In discussies over de gezondheidszorg gaat het bijna uitsluitend over de kostenkant. Blijven de uitgaven ongeremd stijgen? Bezuinigt het kabinet nu wel of niet op zorg? Wat kunnen we van marktwerking verwachten: hogere kwaliteit tegen lagere kosten, of lagere kwaliteit tegen hogere kosten? Opvallend weinig gaat het over de opbrengsten van de zorg, of over de (economische) waarde van gezondheid.

De tijd dat vooral schoon drinkwater en afvalverwijdering bepalend waren voor verbeteringen in de volksgezondheid ligt ver achter ons. Sinds de Tweede Wereldoorlog is de levensverwachting met zo’n acht jaar gestegen. Zeker de helft daarvan kan rechtstreeks in verband worden gebracht met betere preventie en zorg. Als we bedenken dat ook de babysterfte is gedaald en er op tal van andere terreinen forse resultaten zijn geboekt, dan zijn de directe gezondheidsbaten van preventie en zorg indrukwekkend te noemen.

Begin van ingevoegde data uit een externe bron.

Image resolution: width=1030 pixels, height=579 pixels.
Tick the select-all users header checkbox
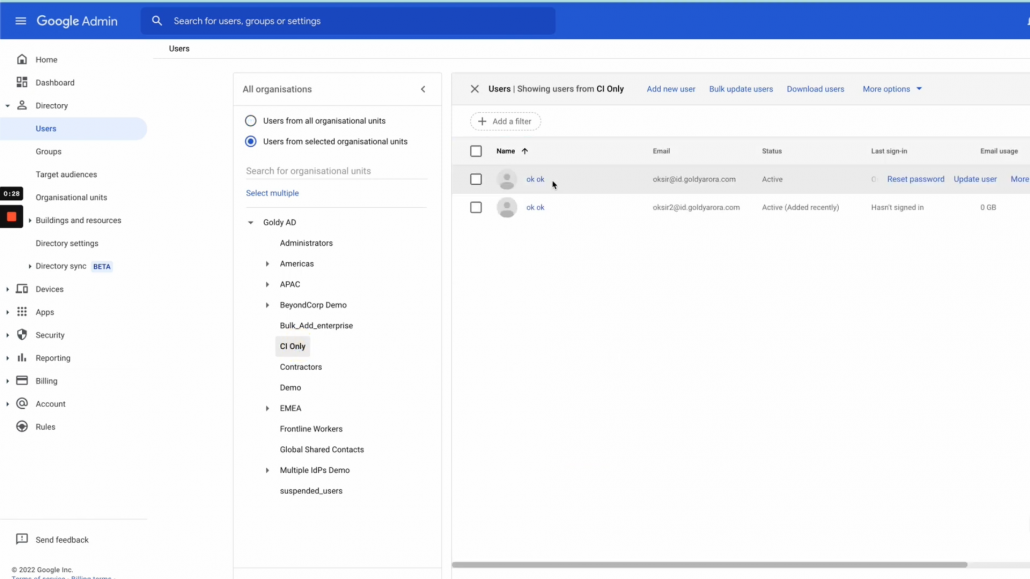[x=476, y=151]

Voor veel mensen behoort een goede gezondheid tot het belangrijkste in het leven. Bovendien zegt het ook iets over de kwaliteit van de samenleving als mensen gezond oud kunnen worden. De volksgezondheid is echter ook los daarvan voor de economie van grote betekenis. Gezondheid leidt tot welvaart!

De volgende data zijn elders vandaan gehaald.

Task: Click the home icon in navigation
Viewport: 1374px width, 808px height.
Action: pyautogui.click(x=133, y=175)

Sinds Nobelprijswinnaar Robert Fogel heeft laten zien dat de economische groei sinds de Franse Revolutie voor zeker een derde het gevolg is geweest van betere voeding en gezondheid, kan niemand meer om het belang van een fitte en gezonde beroepsbevolking heen. Zeker niet in een kenniseconomie die steeds hogere eisen stelt aan het cognitief en psychisch functioneren van mensen.

Door ziekte gaat veel productiviteit verloren. Niet alleen vanwege ziekteverzuim en arbeidsongeschiktheid, maar ook omdat zieke werknemers minder productief kunnen zijn. Ze verzuimen niet, maar presteren wel minder. Migraine, hooikoorts en vermoeidheid zijn bekende voorbeelden, maar ook chronische aandoeningen als astma en artritis staan bekend om hun gevolgen voor de arbeidsproductiviteit. Aandoeningen die niet zo snel voorkomen in ranglijstjes naar ziektelast kunnen dus wel hoog scoren op hun maatschappelijke gevolgen.

Uitsluiting

Kijken we naar sociale uitsluiting, de tegenpool van participatie, dan blijkt dat een slechte gezondheid en een geringe mate van psychisch welbevinden belangrijke oorzaken zijn. Hier liggen dus aangrijpingspunten om de maatschappelijke participatie te bevorderen. Het kunnen meedoen dient niet alleen een individueel, maar ook een maatschappelijk belang. Vrijwilligerswerk en mantelzorg zijn cruciaal voor de samenleving, worden steeds belangrijker. Dit maakt het maatschappelijk gezien de moeite waard om te investeren in preventie van ziekten en het wegnemen of compenseren van lichamelijke en psychische beperkingen.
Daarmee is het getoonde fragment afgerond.